Philosophical justification has to demonstrate why the views of such people are relevant to those with different backgrounds. By attacking traditional conceptions of rationality, Rorty can narrow the scope and impact of philosophy, so that any distinction from the rest of culture is removed. Just as an unremitting, literally mindless, materialism can dissolve reason into a series of physical events, so relativism dissolves philosophy into a series of cultural stances. The one makes philosophy cede its position to science, and the other to sociology or cultural studies. Philosophy becomes impotent, without any distinction between what seems to us to be so and what is so, or might be. What is the point of criticisms or questions if we cannot be wrong? There is no point in examining the basis of our beliefs if the most important fact is merely that we have them, and not whether they are true." (137-138)

**** Yes, the appearance/reality distinction is not useful if it is absolutized. But it can be useful as what we thought was the case (appearance) but now see was not the case (colloquially, reality), perhaps because we now have more evidence. And the thing we are so sure of because it is so justified in the present we may say may not be the truth, using "truth" as a marker for "finding out in the future that what seemed so justified turned out not to be the case." So we have a use for the expression, and so the concept, "Yes, it's justified, but is it the truth?" This is the "cautionary" use of "truth." It makes us hold open the possibility that what presently seems justified may not be.

I think Trigg gets to the heart of the matter with Rorty, here. His relativism undercuts, undermines the very possibility of rationality and philosophy itself--and with that gone, what can philosophy be but "a series of cultural stances?"


Karl Higley said...

Your interlocutor's last line comes so close to getting it and just misses:

[Rorty's] relativism undercuts, undermines the very possibility of rationality and philosophy itself--and with that gone, what can philosophy be but "a series of cultural stances?"

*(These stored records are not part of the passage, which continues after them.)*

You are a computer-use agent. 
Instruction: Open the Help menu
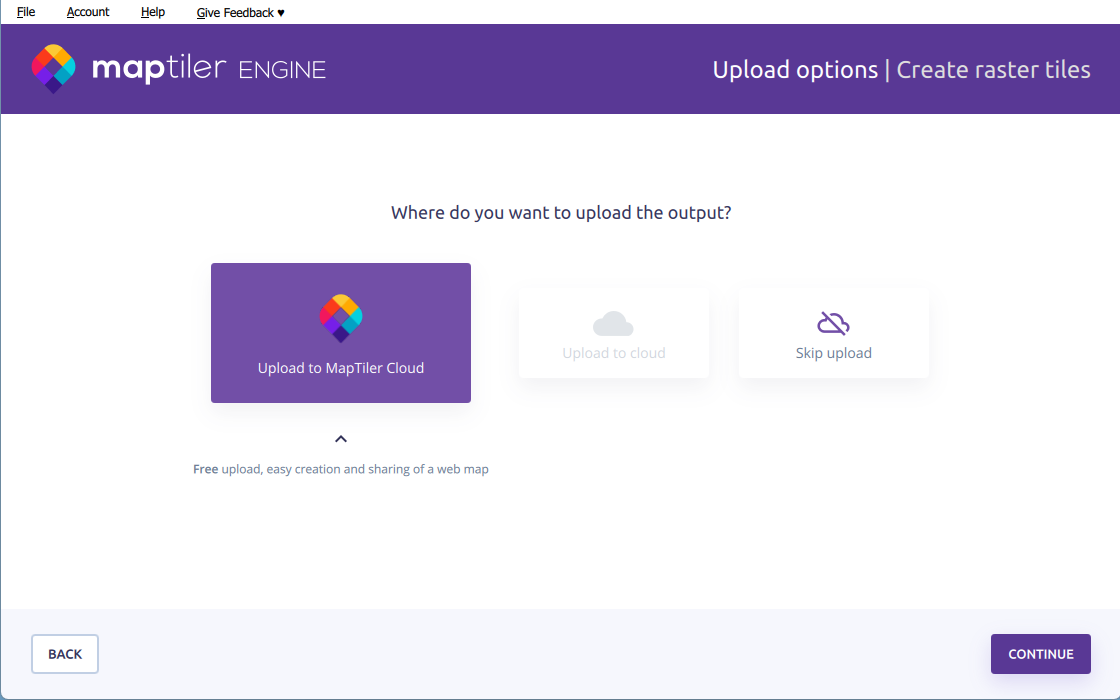[x=153, y=12]
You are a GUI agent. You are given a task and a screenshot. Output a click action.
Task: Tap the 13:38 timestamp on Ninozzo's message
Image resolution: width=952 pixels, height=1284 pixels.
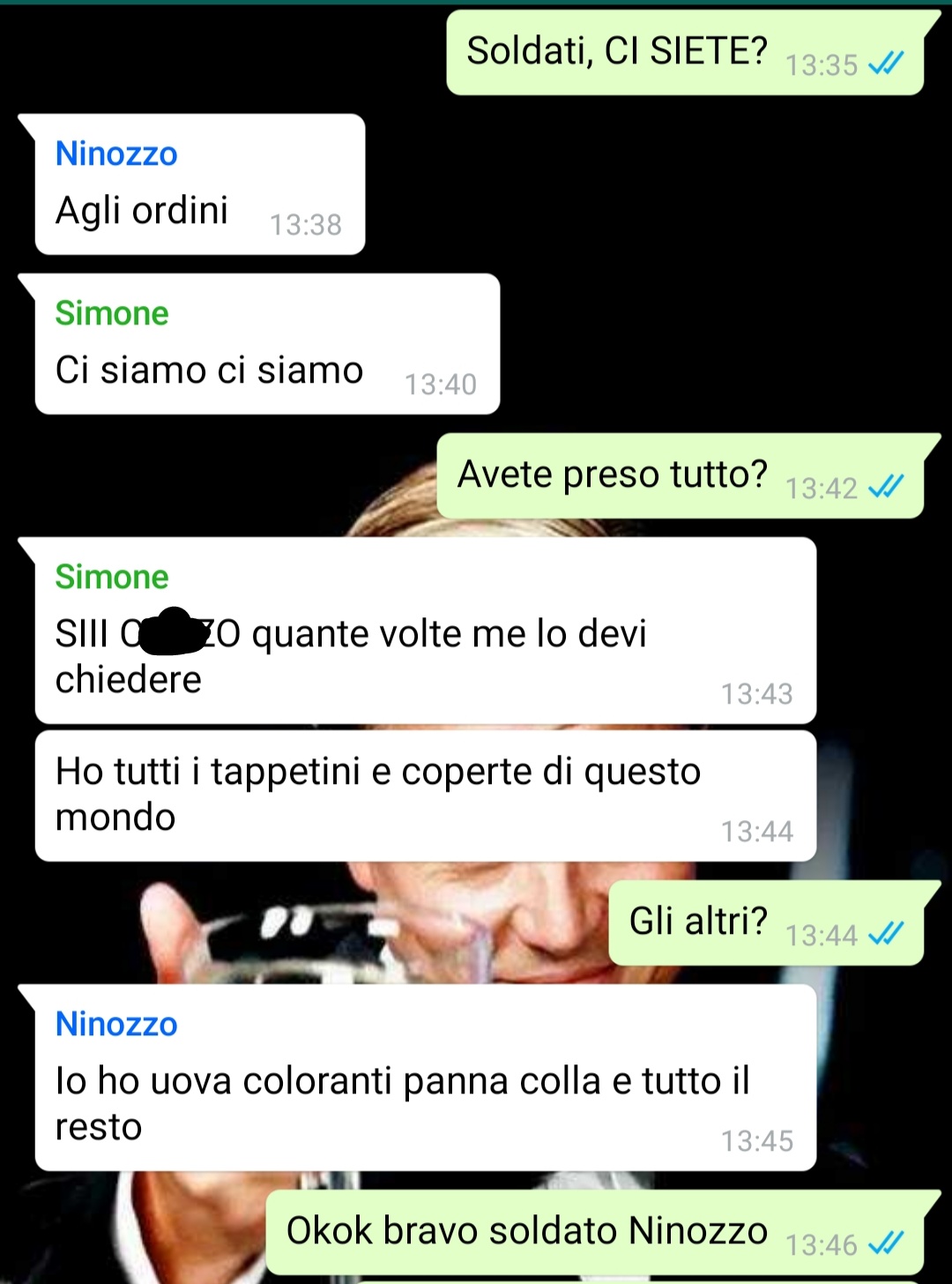[x=306, y=225]
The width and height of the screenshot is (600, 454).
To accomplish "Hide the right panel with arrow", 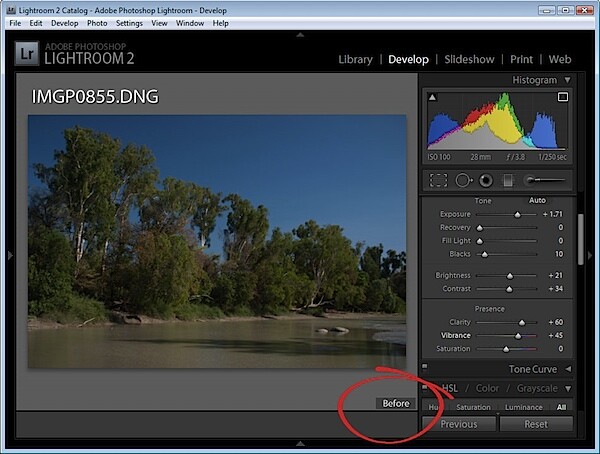I will 590,255.
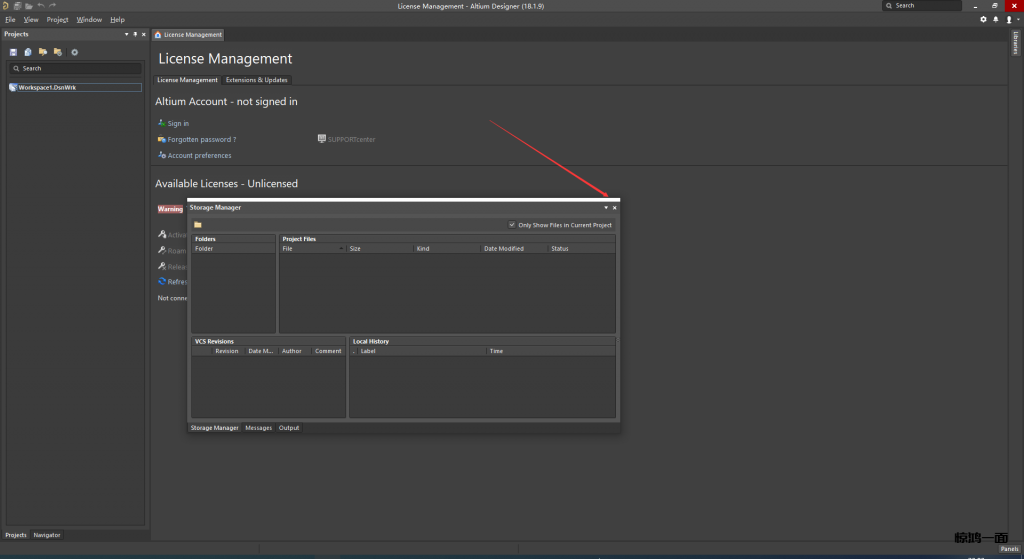Switch to Extensions & Updates tab

pyautogui.click(x=256, y=80)
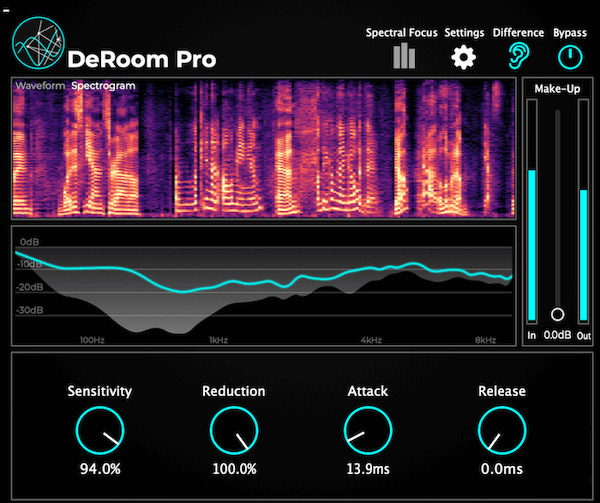Click the 100.0% Reduction value

pos(234,468)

I suspect Rorty would agree with this: philosophy IS but a series of cultural stances, and nothing need be removed to make it so. That philosophy is a kind of cultural politics does not make it a necessarily useless way of talking. Hopefully, though, recognizing it as a series of cultural stances also raises awareness of the particular usefulness of speaking in a philosophical way.

Rather than asking "Is philosophy useful?", the question becomes "What is it useful for?"

Jeff Meyerhoff said...

Hi Karl,

I guess it depends on what a "cultural stance" is. It's being used pejoratively by the philosopher, but is could mean a well developed, more than less coherent, interconnected and grounded in a line of thought within that culture which is a part of that culture's contemporary debate about goals and means for society. Rorty's relativism is not that all cultural stances are equal, it's that the above definition is all we all have.

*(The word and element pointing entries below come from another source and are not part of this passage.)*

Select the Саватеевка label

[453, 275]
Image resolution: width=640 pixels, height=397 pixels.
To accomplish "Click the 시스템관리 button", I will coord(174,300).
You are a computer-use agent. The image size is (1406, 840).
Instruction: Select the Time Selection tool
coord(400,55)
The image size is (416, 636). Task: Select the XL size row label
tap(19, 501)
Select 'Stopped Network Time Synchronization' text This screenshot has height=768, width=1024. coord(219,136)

I think we'd ask: what are our goals?, what is useful for attaining those goals?, and is philosophy useful for attaining them?

Karl Higley said...

I've been thinking along similar lines: perspectivalism without reference to a transcendent something or other still leaves room for distinctions around coherence, well-developedness, interconnection, and so forth. Of course, those judgments are themselves perspectivally enacted and culturally contextual, but that doesn't make them any less actionable.

From that point of view, I really like your three questions.